(Screenshot grounding data)
********
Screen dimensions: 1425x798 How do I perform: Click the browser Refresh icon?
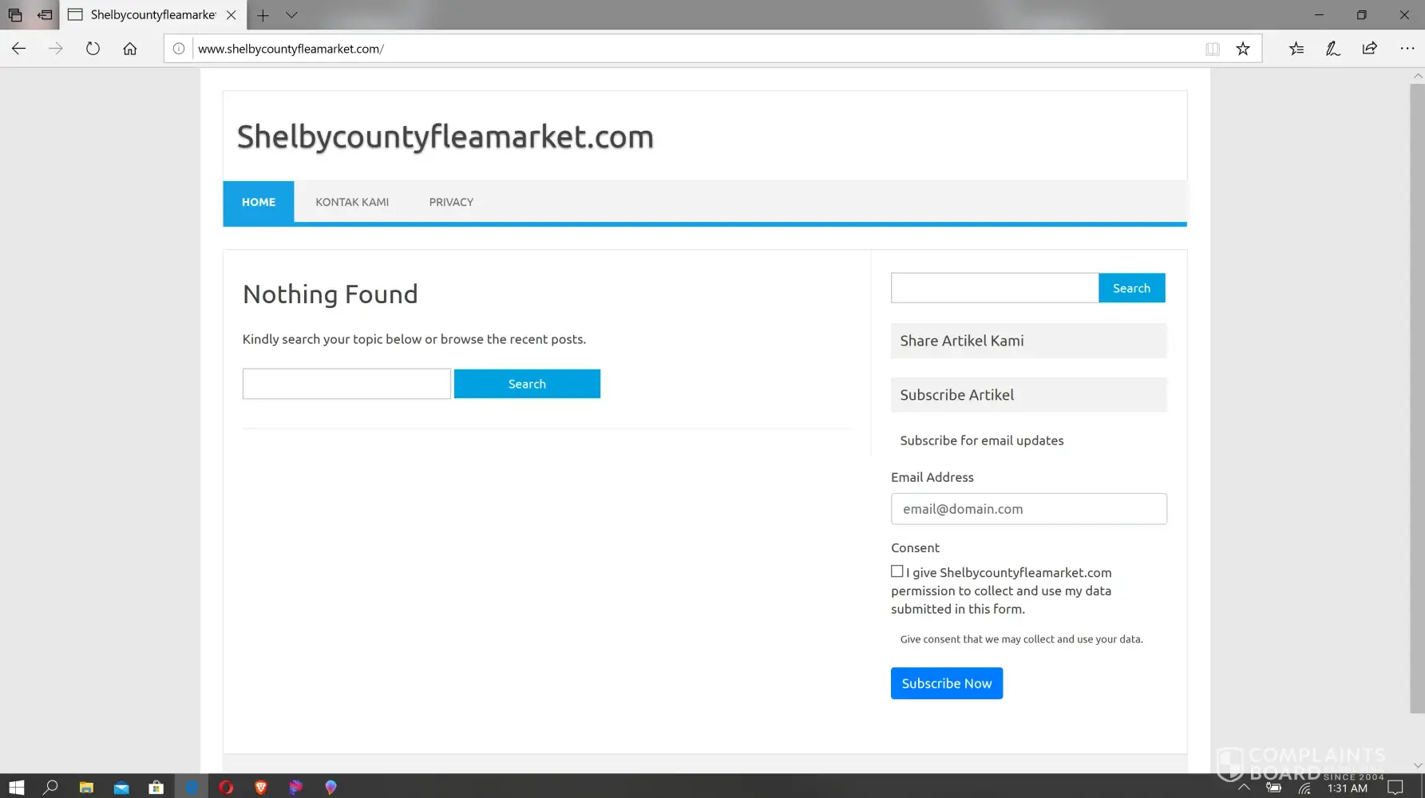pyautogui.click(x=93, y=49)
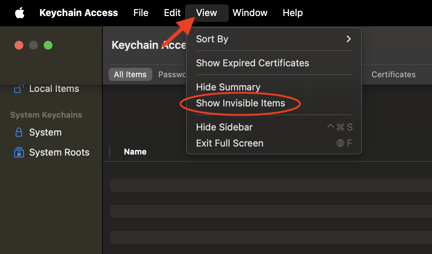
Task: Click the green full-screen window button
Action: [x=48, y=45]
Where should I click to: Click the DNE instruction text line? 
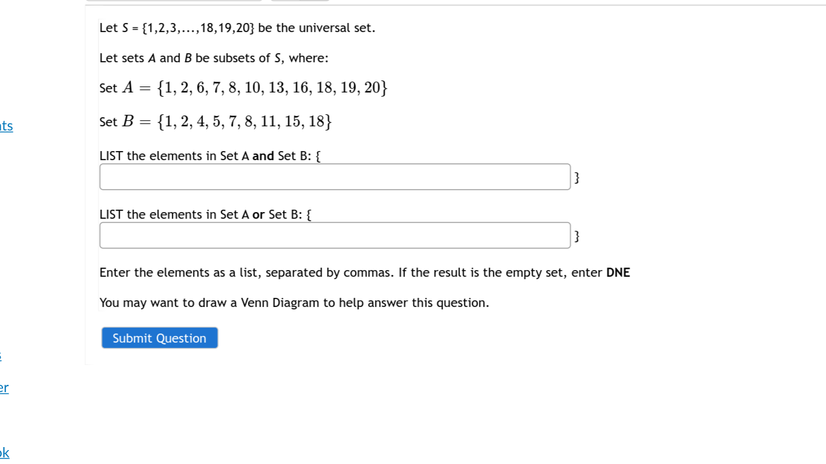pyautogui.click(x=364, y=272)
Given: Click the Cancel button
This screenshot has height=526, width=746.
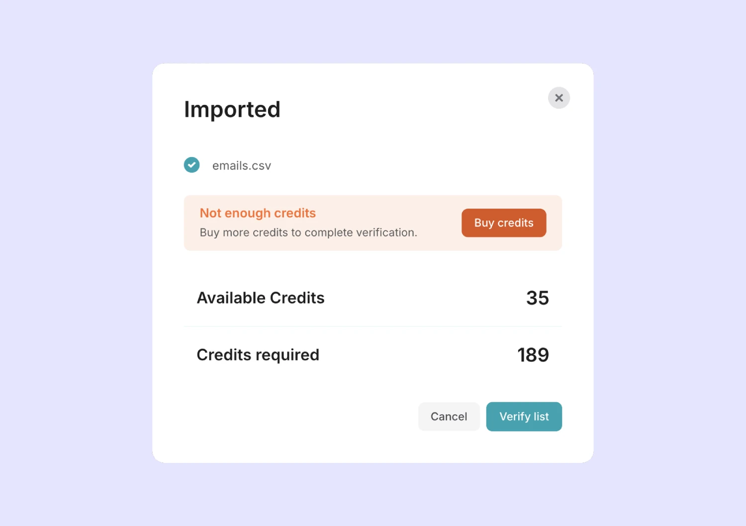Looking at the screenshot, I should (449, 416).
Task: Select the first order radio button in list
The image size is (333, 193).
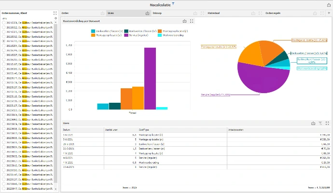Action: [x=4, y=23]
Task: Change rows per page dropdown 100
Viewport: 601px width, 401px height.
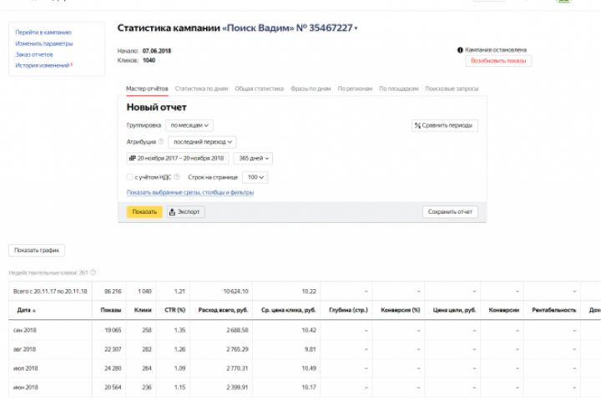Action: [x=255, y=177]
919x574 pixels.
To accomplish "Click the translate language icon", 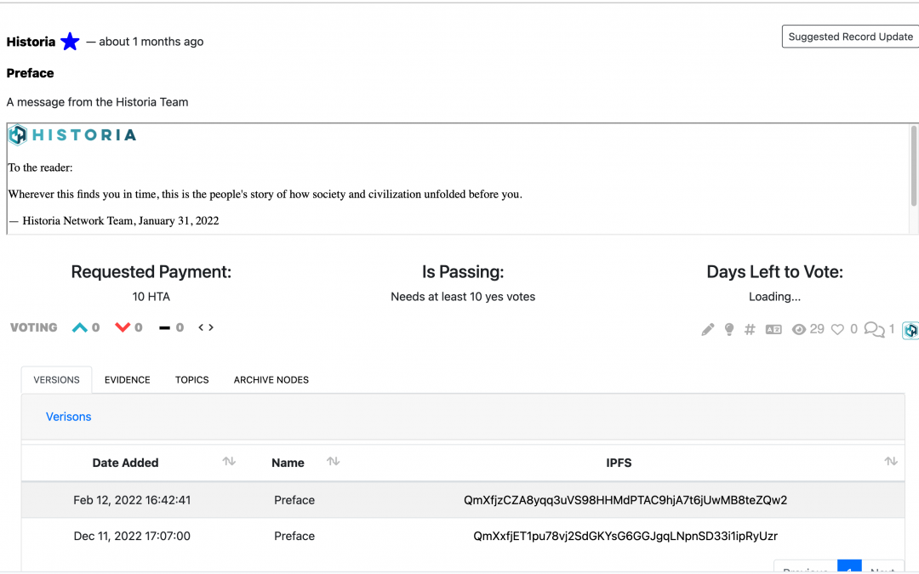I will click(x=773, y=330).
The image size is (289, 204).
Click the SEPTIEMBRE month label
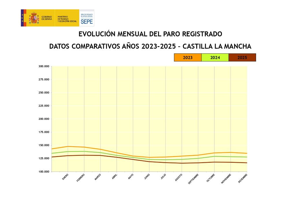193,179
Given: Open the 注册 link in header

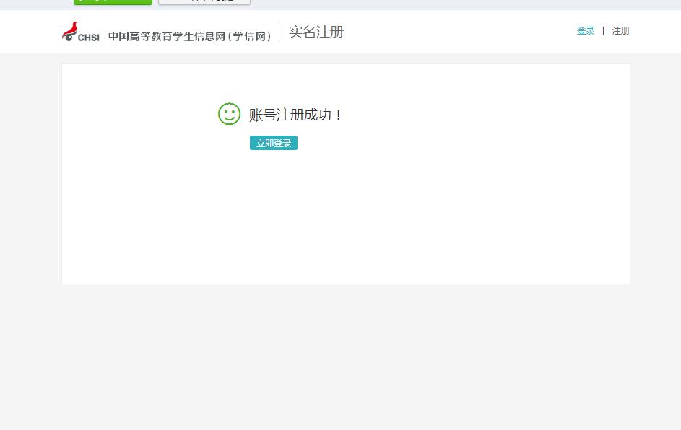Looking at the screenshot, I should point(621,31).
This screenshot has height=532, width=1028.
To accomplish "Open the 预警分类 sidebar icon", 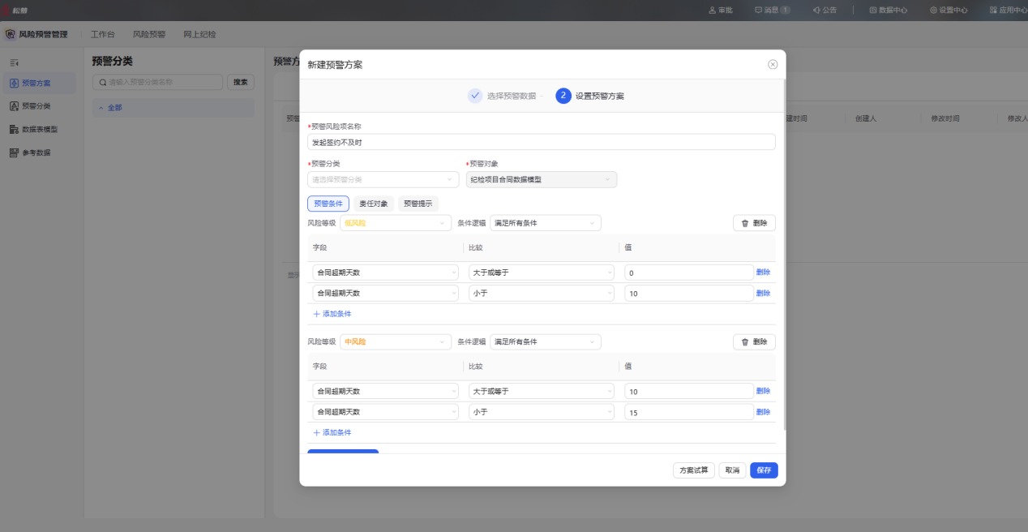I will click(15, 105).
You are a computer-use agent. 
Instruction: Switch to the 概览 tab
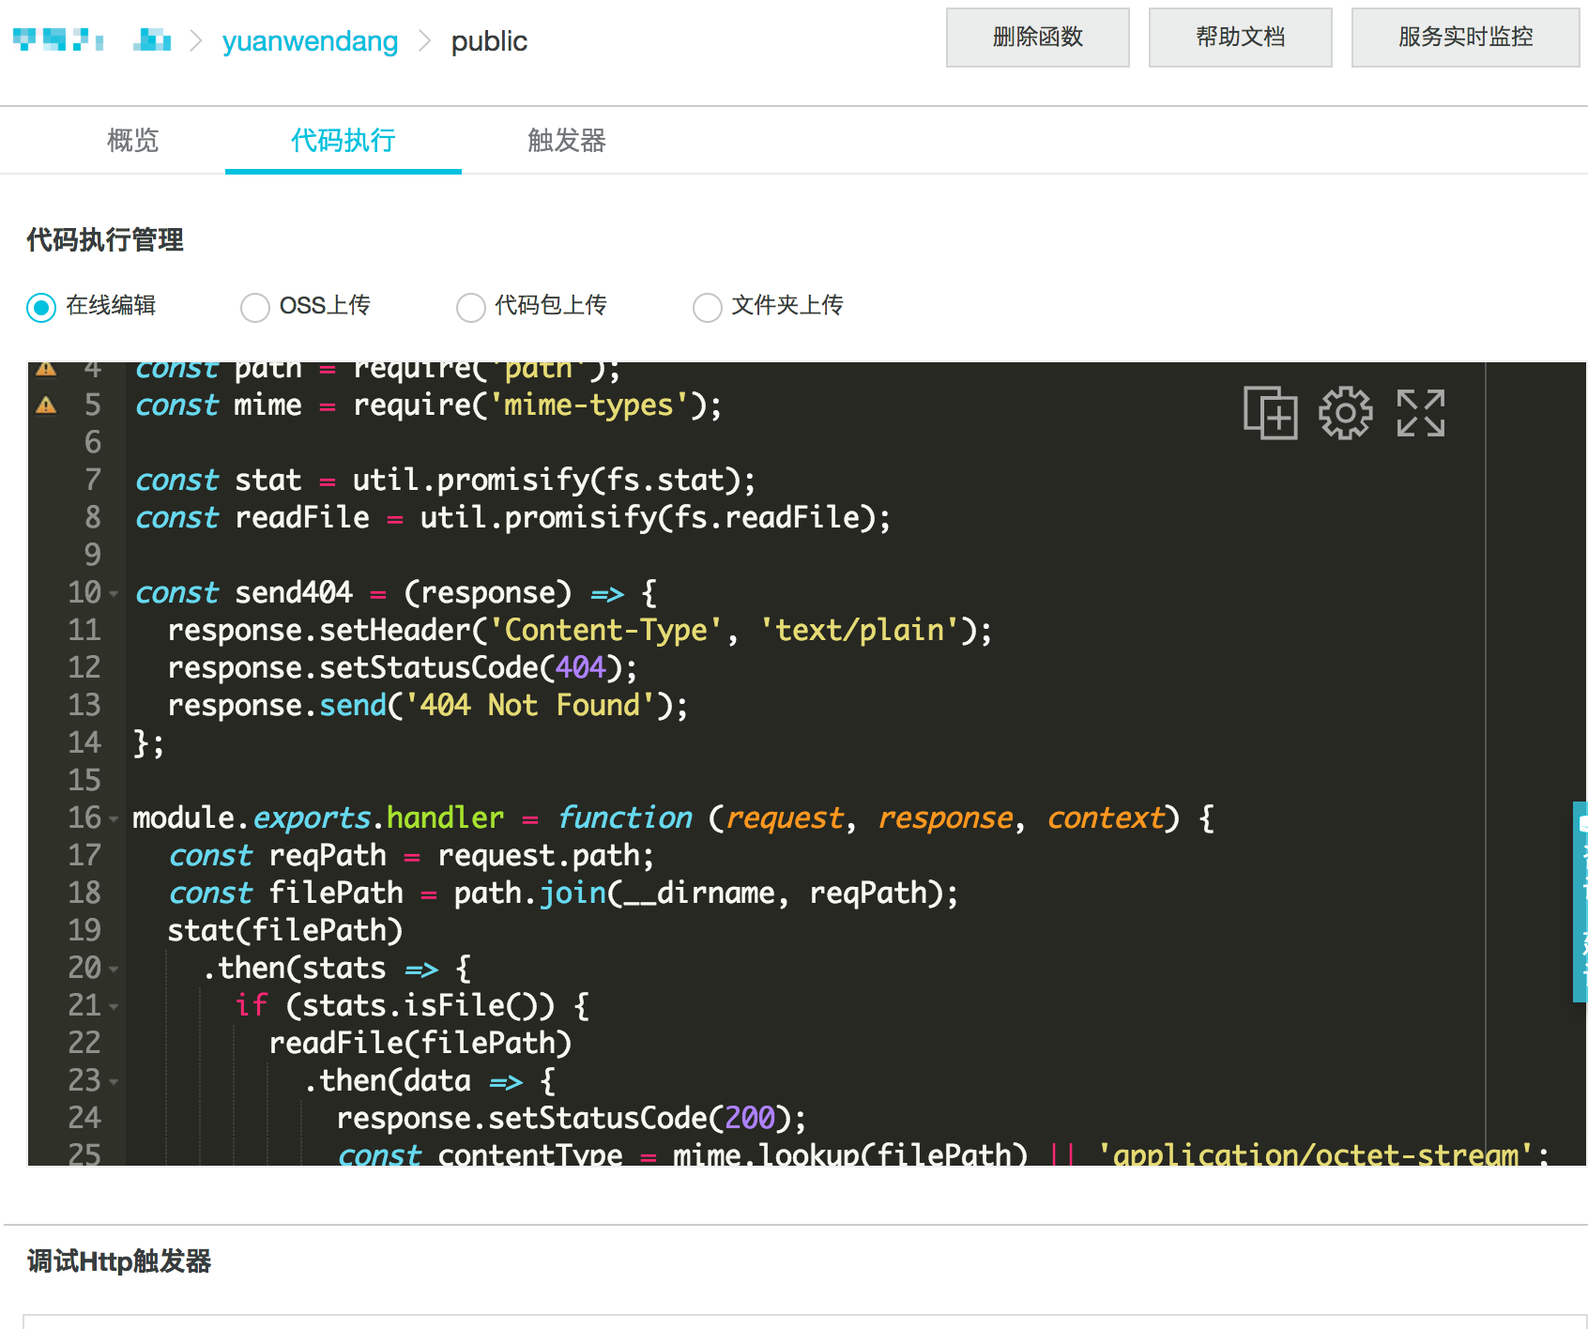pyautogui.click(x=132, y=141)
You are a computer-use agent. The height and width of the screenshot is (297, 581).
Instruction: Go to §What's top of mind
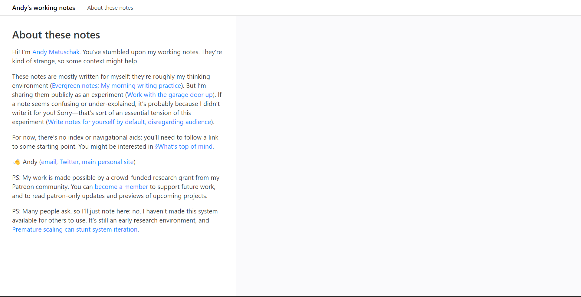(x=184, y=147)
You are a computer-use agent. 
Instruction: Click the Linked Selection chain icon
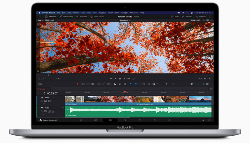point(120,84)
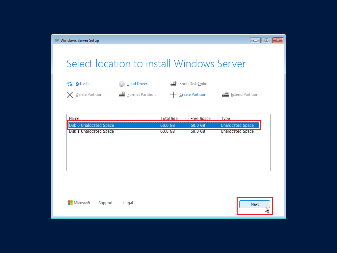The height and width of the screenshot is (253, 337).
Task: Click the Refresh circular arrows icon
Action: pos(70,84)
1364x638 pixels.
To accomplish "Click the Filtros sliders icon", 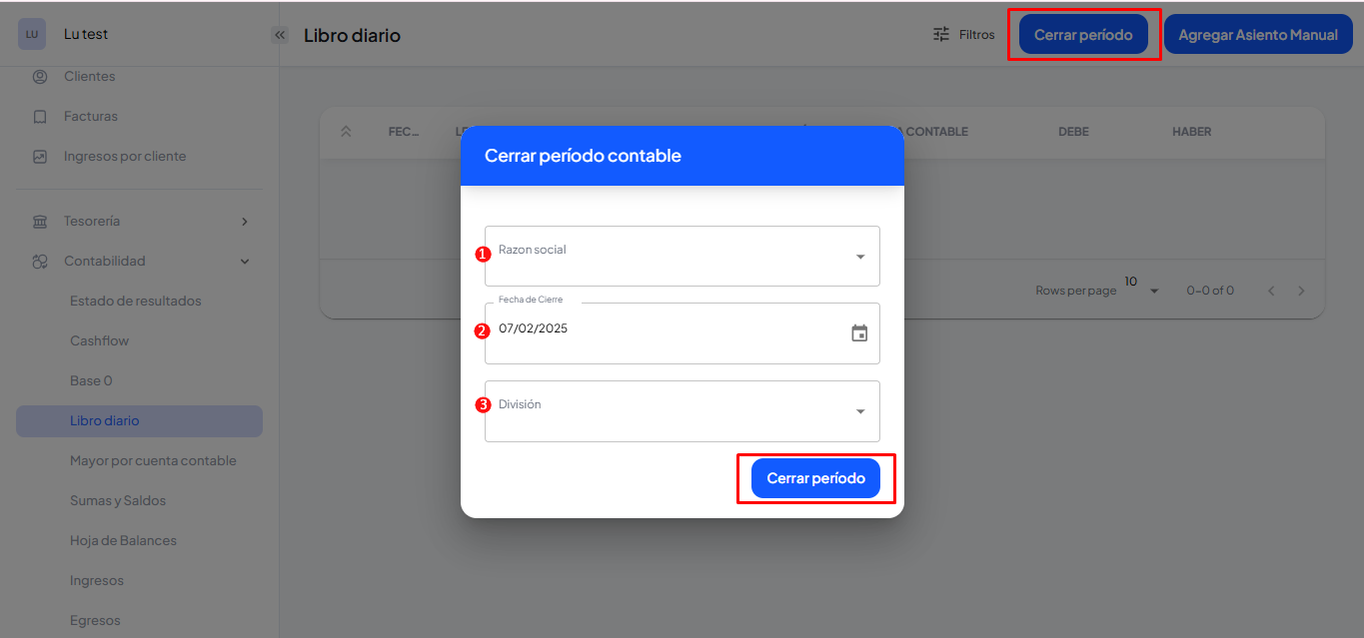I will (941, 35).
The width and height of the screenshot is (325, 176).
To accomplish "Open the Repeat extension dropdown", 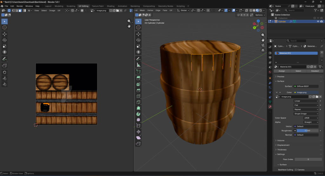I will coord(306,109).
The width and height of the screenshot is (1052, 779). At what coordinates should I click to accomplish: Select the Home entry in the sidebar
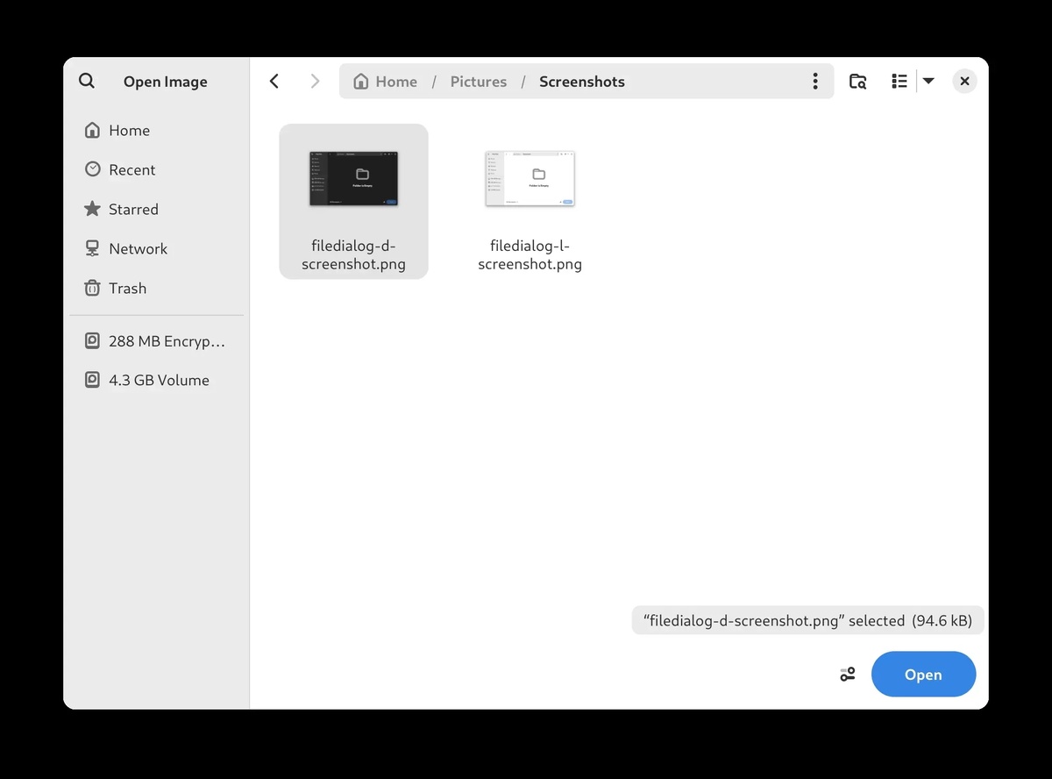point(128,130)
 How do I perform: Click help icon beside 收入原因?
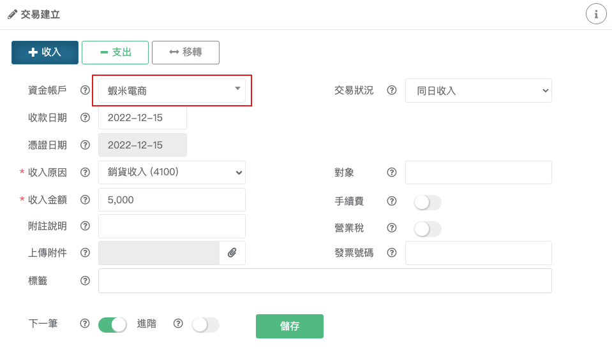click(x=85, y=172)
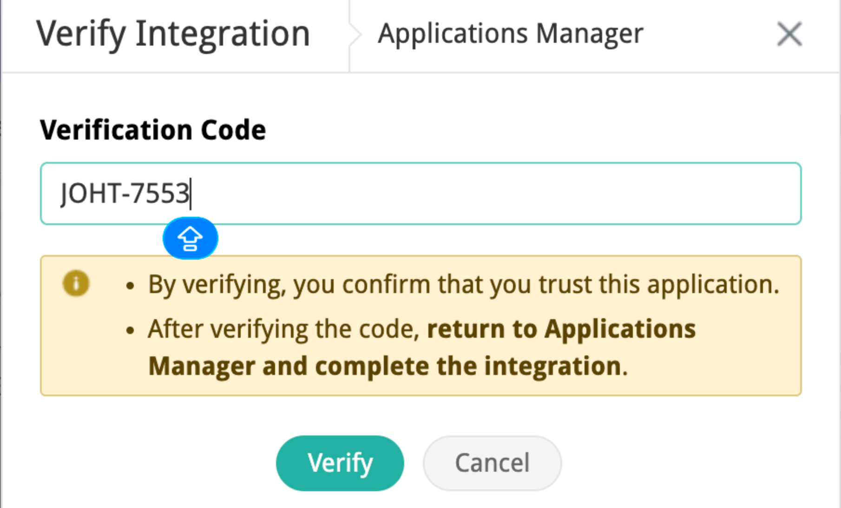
********
- Activity -
Using the records above, return verbatim only the part that opens with the line containing "The image size is (289, 204)." and closes with the line containing "This screenshot has height=532, width=1028."; pictures stay out.

- Result -
The image size is (289, 204).
Click the SEPTIEMBRE month label
193,179
Given: Open the 注册 link in header

Looking at the screenshot, I should point(621,31).
This screenshot has height=532, width=1028.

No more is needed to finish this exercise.